Supplied information START

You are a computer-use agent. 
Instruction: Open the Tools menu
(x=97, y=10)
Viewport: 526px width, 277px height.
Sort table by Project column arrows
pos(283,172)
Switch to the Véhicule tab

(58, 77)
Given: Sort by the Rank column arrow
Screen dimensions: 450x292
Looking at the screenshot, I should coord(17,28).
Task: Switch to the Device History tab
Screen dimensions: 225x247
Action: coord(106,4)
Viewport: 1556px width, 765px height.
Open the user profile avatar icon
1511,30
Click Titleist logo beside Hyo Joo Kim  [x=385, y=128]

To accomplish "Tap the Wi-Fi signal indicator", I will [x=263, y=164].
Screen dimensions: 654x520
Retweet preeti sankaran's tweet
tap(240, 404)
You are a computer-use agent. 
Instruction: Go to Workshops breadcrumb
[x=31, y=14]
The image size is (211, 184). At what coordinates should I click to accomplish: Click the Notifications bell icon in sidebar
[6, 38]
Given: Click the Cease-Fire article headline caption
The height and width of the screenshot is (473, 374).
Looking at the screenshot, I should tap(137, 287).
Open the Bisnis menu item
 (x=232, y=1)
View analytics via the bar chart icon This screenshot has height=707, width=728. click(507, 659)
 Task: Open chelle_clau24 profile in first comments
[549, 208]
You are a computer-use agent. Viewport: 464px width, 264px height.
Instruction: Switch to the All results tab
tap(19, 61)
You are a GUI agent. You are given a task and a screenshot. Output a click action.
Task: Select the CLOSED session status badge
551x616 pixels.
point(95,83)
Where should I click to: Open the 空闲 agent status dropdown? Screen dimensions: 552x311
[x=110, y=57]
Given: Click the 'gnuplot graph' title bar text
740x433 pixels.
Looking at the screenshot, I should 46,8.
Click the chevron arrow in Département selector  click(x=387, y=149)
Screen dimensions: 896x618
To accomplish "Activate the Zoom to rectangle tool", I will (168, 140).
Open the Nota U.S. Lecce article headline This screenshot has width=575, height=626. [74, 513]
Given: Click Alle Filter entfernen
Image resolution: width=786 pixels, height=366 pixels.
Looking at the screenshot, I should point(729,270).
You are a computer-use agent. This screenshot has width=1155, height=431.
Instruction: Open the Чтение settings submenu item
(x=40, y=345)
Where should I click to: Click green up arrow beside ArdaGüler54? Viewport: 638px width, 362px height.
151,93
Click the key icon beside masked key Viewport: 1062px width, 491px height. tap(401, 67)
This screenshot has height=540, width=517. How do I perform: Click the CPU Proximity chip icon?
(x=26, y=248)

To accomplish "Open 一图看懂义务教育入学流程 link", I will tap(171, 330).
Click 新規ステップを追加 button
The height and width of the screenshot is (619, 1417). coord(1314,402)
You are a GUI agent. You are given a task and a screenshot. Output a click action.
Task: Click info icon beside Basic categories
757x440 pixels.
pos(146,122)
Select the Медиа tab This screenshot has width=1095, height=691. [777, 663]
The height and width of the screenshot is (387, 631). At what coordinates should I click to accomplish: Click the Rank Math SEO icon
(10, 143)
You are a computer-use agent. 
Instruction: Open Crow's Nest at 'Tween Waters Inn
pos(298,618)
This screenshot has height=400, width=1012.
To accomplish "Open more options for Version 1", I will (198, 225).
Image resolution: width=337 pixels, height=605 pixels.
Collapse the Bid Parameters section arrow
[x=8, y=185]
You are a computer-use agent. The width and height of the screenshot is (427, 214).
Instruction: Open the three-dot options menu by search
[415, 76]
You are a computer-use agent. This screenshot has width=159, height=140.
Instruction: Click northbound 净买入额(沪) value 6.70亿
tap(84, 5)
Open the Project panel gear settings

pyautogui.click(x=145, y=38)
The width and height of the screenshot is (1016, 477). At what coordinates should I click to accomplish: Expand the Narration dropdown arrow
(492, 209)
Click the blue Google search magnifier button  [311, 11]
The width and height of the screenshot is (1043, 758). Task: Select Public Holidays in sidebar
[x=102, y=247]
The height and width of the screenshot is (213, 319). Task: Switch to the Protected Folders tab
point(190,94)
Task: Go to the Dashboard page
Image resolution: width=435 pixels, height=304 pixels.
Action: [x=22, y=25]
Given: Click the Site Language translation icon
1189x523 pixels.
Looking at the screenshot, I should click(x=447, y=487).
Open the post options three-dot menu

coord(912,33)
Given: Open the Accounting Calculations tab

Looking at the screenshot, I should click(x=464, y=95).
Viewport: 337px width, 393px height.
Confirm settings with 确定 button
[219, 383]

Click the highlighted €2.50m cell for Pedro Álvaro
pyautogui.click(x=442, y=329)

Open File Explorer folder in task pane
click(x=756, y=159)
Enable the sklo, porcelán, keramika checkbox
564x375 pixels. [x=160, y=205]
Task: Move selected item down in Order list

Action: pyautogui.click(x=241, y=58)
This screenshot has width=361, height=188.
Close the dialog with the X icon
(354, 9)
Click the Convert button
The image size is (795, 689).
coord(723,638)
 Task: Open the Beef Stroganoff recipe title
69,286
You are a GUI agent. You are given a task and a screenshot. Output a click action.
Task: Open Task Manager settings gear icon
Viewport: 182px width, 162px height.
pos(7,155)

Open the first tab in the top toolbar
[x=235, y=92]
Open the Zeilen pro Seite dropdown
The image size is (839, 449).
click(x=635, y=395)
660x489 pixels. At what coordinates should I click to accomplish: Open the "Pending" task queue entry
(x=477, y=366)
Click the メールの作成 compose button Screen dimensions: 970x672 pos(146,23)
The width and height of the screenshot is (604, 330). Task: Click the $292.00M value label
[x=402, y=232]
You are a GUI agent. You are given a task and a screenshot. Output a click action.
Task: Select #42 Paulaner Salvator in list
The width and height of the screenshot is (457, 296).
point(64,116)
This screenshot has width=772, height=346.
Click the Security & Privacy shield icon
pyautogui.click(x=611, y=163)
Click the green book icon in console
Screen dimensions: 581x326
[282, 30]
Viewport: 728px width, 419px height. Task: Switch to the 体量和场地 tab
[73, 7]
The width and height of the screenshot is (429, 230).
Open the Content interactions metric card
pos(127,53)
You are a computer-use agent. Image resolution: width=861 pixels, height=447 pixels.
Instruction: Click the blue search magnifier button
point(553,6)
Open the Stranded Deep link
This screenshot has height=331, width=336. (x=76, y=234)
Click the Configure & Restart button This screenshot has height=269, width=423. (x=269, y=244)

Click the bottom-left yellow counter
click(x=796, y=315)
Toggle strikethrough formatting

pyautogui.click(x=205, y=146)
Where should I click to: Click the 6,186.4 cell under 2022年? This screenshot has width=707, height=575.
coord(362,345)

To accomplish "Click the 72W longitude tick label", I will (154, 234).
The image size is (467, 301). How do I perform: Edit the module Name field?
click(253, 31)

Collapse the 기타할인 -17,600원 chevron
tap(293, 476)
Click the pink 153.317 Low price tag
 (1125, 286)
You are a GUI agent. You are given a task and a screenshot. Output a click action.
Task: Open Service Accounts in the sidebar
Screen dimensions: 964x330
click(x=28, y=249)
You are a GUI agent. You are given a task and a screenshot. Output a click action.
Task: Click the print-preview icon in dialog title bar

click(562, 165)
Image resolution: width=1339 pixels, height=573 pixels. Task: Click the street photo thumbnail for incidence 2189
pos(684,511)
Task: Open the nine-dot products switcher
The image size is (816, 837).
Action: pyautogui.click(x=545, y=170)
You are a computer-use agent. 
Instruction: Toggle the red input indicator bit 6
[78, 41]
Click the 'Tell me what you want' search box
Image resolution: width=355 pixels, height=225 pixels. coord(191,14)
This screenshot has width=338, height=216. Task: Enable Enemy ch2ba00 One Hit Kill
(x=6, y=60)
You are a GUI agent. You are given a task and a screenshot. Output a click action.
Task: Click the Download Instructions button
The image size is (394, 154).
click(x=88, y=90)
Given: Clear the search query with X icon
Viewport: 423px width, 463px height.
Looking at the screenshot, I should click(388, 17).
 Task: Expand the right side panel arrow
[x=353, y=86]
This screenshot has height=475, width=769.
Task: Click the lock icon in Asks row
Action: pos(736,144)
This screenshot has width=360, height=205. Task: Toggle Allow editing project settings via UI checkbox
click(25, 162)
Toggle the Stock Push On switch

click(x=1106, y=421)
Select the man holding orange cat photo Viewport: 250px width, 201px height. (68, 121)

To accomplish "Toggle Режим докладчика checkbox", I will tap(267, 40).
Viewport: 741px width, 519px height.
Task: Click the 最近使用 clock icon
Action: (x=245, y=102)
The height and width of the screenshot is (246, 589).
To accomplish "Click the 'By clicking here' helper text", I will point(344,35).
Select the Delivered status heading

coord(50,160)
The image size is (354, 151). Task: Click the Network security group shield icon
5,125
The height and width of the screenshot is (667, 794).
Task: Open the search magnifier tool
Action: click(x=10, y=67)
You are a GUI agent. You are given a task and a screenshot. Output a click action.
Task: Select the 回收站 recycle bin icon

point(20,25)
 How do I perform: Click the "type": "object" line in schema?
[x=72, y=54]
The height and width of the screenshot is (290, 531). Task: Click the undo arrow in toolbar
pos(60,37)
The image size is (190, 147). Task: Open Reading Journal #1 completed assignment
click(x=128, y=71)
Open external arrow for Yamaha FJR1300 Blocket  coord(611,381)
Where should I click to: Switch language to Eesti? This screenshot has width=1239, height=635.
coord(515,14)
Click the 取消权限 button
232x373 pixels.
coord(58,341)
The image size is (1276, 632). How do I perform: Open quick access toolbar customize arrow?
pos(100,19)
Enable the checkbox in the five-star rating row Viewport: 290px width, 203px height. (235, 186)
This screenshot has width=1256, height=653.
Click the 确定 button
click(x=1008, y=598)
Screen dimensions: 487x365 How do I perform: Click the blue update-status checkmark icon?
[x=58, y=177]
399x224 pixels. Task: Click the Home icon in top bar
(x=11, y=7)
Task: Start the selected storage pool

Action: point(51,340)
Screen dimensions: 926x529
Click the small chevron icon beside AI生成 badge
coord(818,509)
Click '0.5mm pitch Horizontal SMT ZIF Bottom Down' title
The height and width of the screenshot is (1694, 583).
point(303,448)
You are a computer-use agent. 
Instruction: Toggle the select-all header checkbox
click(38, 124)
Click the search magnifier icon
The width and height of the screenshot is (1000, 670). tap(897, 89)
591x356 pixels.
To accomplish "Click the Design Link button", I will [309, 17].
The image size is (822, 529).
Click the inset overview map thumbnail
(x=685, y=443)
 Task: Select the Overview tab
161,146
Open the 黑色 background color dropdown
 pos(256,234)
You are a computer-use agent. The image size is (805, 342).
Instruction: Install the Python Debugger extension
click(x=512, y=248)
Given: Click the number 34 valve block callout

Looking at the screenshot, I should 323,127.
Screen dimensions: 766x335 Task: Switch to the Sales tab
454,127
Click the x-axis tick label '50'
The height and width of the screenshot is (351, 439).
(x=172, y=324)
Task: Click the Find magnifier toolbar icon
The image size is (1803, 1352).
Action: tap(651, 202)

Supplied information END

◆ **What the exercise asks**
Which lines above include "headline"? Show each of them by copying it.

◆ **Solution to this exercise**
Given: Click the Cease-Fire article headline caption
Open the Nota U.S. Lecce article headline This screenshot has width=575, height=626. [74, 513]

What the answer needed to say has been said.